Activity. Return, exactly and in full, the lines of the records below starting at the one with "How do I perform: Paste" and ending at the one with "Task: Open the shopping cart icon in header", and no other lines.

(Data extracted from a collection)
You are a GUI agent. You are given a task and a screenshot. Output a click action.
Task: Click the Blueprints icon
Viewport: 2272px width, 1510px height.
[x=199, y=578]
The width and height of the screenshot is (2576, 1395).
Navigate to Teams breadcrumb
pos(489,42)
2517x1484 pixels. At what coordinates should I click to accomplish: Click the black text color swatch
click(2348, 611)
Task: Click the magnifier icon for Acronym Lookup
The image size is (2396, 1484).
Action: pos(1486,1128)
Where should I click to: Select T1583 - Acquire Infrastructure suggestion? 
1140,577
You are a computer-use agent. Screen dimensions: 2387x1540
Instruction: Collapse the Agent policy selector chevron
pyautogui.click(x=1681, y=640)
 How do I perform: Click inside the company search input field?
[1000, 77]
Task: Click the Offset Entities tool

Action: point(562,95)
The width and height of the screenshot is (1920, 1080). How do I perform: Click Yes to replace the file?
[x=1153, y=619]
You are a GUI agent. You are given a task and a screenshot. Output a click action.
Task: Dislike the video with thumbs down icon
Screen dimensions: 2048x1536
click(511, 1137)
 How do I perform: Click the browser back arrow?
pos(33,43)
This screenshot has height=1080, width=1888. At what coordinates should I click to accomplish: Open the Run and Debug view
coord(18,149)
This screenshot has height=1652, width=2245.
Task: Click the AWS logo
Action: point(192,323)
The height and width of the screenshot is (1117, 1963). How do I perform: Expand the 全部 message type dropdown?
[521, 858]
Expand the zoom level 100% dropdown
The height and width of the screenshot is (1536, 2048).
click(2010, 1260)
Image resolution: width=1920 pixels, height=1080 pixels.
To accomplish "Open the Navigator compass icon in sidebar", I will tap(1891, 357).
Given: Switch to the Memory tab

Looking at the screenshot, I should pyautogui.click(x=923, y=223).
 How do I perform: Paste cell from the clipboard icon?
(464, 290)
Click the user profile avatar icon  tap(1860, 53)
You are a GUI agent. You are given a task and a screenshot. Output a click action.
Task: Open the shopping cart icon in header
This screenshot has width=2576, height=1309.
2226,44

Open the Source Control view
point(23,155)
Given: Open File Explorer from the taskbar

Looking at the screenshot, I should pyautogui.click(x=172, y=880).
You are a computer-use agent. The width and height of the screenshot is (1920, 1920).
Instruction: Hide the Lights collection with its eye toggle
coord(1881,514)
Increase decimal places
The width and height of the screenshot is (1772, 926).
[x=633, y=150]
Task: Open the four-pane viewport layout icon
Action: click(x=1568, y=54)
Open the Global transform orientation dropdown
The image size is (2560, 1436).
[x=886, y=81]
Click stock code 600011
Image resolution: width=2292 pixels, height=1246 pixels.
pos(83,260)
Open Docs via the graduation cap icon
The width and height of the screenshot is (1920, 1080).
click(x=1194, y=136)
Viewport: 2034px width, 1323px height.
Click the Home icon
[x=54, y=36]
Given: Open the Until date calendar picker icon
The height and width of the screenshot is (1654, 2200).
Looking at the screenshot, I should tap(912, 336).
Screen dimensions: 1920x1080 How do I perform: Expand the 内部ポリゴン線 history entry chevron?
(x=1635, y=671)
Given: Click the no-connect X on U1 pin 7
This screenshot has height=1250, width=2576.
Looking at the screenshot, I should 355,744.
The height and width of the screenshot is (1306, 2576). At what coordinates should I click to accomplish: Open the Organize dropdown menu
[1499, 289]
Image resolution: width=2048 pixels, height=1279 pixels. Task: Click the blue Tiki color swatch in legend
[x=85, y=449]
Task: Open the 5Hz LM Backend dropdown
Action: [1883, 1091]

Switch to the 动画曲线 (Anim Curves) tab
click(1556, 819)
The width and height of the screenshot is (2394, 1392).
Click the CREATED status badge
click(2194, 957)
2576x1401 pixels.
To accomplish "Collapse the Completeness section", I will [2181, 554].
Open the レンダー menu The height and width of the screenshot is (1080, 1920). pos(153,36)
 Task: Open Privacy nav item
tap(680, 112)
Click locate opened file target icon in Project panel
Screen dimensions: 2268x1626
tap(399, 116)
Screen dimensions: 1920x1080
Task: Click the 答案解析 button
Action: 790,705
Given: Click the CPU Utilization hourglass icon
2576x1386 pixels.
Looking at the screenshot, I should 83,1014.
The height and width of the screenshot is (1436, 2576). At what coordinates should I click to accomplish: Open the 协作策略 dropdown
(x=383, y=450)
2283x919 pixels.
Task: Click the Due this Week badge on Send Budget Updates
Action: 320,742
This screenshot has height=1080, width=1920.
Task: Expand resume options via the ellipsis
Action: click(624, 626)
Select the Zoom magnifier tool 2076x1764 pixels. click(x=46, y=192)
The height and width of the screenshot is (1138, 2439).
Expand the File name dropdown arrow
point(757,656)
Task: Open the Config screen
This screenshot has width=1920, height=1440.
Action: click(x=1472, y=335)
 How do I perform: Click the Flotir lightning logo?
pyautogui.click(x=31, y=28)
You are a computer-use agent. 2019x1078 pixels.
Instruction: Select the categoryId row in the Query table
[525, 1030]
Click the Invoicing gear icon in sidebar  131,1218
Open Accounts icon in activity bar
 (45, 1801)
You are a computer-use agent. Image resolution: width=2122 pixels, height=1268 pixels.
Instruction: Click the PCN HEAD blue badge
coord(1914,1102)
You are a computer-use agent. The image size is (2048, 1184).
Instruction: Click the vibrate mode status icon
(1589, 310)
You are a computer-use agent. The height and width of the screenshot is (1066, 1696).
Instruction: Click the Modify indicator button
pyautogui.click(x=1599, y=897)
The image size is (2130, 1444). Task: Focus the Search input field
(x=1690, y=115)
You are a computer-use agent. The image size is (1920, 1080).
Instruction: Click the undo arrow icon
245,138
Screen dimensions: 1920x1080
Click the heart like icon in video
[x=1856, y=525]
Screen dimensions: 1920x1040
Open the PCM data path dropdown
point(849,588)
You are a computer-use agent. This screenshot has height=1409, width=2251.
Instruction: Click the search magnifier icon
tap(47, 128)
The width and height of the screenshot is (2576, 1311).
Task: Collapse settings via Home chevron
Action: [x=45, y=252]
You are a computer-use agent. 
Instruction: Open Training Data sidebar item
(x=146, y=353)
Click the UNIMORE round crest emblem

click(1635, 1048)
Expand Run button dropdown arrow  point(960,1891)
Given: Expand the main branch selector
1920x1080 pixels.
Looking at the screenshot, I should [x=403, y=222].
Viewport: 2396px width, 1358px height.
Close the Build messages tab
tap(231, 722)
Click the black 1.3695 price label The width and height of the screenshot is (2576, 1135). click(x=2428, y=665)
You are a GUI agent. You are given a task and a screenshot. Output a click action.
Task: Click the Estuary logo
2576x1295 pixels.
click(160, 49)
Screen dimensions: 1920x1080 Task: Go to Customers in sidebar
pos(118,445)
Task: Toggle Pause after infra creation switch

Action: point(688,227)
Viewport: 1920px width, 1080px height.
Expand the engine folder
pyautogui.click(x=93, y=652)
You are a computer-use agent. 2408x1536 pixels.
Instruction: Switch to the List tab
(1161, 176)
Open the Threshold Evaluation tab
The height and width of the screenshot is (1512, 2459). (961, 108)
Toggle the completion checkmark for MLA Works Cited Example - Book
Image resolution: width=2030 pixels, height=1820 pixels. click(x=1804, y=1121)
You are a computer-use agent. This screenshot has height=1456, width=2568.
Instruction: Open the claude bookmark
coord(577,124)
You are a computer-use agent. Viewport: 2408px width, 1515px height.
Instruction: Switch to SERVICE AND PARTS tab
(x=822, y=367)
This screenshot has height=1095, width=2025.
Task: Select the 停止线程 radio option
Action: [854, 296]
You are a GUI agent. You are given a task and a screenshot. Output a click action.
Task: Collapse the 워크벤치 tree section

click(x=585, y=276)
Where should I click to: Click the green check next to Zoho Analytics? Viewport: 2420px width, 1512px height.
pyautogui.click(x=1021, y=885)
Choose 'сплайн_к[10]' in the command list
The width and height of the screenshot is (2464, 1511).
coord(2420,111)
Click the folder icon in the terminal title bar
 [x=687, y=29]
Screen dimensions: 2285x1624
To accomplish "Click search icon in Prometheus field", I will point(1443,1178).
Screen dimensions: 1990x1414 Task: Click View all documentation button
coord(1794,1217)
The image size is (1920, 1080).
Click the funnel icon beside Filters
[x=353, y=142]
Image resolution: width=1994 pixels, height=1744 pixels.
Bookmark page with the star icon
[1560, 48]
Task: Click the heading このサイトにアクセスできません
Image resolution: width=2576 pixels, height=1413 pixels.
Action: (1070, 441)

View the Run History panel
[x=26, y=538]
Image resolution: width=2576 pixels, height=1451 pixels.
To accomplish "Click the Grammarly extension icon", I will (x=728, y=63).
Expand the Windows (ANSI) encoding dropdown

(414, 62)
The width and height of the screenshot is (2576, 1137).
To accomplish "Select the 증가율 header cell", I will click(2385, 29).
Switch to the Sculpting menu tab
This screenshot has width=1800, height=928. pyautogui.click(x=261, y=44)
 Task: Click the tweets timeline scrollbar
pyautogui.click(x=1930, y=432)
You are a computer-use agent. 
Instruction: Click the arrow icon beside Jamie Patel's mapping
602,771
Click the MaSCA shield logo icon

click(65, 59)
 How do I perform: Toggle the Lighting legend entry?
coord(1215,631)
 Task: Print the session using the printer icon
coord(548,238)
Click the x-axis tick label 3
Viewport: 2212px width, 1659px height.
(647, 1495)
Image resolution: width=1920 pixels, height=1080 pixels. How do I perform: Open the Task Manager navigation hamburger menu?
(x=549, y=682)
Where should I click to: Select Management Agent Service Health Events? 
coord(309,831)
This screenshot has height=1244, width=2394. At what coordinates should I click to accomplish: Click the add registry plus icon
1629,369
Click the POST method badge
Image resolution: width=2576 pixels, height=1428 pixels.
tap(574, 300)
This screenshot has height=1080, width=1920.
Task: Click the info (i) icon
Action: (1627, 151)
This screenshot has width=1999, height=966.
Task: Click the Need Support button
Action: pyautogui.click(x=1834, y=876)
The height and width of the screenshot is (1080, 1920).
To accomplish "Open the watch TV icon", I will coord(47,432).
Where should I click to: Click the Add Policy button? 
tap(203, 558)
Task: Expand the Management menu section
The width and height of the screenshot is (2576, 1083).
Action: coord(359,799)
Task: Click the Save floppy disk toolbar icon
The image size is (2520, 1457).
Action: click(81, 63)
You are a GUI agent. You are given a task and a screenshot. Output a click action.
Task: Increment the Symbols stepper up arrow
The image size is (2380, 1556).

Solved problem.
 How do I perform: Paste cell from the clipboard icon?
(464, 290)
Click the user profile avatar icon  tap(1860, 53)
You are a GUI agent. You are given a task and a screenshot. Output a click action.
Task: Open the shopping cart icon in header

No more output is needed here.